One of the 168 bottles salvaged from a 200-year-old shipwreck near the waters of Aland Islands. The sparkling wine is believed to have been bottled in the late 18th or early 19th century and it could be the oldest champagne in the world. – Reuters Photo

HELSINKI: Two bottles of 200-year old champagne recently salvaged from a Baltic Sea shipwreck will be auctioned off in June, the local government that owns the bubbly said Wednesday.

Finland's autonomous province of Aaland “has decided that two bottles will be sold at an exclusive champagne auction held in (the capital) Mariehamn on June 3, 2011,” it said a statement.

One of the auctioned bottles will be from the house of Veuve-Clicquot and the other from the now extinct house of Juglar.

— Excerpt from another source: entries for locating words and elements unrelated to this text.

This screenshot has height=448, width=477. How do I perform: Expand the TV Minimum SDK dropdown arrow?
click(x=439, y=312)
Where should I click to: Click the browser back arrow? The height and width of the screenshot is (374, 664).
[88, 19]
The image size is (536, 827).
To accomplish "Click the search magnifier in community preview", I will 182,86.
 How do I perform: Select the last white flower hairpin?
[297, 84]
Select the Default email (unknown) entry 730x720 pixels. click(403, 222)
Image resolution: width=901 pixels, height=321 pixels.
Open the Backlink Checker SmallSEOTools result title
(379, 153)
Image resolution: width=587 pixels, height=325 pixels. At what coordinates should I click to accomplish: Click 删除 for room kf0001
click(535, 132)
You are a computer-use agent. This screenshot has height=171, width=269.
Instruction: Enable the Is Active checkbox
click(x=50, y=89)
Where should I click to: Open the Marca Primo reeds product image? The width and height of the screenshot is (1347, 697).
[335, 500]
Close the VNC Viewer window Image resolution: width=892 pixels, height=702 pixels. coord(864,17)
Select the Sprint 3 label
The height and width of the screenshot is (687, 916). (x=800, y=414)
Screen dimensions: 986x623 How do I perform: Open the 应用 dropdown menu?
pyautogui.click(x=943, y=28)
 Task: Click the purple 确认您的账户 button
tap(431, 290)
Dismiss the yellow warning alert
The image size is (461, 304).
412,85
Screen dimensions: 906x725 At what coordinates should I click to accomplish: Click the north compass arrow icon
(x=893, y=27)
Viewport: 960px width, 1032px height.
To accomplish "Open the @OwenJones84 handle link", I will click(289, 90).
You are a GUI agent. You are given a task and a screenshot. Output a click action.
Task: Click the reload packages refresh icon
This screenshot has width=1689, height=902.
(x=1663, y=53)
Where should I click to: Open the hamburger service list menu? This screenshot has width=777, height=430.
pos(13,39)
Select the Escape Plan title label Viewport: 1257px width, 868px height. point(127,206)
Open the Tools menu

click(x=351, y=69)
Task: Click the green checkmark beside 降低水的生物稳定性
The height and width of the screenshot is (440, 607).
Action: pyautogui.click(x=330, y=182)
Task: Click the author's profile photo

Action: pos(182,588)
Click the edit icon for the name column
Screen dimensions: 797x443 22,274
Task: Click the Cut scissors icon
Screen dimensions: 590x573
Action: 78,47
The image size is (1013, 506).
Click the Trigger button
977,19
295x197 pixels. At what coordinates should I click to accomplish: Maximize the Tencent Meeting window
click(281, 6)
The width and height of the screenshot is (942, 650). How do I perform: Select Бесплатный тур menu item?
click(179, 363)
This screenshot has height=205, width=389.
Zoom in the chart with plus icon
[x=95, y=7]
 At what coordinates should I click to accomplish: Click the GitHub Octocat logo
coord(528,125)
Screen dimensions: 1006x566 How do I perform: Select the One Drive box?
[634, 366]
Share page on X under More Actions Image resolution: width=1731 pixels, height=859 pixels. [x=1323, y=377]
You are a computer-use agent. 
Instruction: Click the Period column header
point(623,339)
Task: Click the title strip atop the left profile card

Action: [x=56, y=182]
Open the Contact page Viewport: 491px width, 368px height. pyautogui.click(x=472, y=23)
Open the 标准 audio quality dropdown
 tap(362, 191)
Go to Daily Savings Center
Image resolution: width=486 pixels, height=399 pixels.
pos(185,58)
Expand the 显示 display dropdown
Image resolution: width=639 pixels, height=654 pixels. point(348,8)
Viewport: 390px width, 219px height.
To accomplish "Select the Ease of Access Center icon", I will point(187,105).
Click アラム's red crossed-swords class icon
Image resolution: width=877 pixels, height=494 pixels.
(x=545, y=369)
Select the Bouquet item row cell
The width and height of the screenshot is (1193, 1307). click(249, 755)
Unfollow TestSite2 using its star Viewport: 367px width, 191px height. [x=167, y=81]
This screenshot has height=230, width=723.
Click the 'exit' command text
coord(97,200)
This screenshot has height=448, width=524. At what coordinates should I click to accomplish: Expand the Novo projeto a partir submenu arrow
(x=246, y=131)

They are part of a batch of around 150 champagne bottles divers stumbled upon last July in a two-masted schooner which had run aground sometime between 1825 and 1830.

Salvaging of bottles - preserved in ideal conditions at the bottom of the Baltic Sea - began in August and authorities identified the bottles as the world's oldest Juglar and Veuve Clicquot brands.

In January, they announced Heidsieck champagne bottles were also in the lot.

“These bottles are unparalleled in the market. You can only speculate on what the end price will be, but it will probably be at record levels,” champagne expert Richard Juhlin said in the statement.

In November, when the champagne was uncorked for the world's media and wine experts to taste, Juhlin told AFP that either bottle could fetch 100,000 euros ($144,925).

“Ah!” he had let out in appreciation when tasting the two-century-old bubly, describing the Juglar as “more intense and powerful, mushroomy,” and the Veuve-Clicquot as more like Chardonnay, with notes of “linden blossoms and lime peels”.

Aaland officials announced at the tasting event the province would auction off one bottle of each make, but no date had been made public until now.

The designated auction house is Acker Merall and Condit.

The Aaland archipelago at the mouth of the Gulf of Bothnia belongs to Finland, though it enjoys autonomy from Helsinki and locals speak Swedish.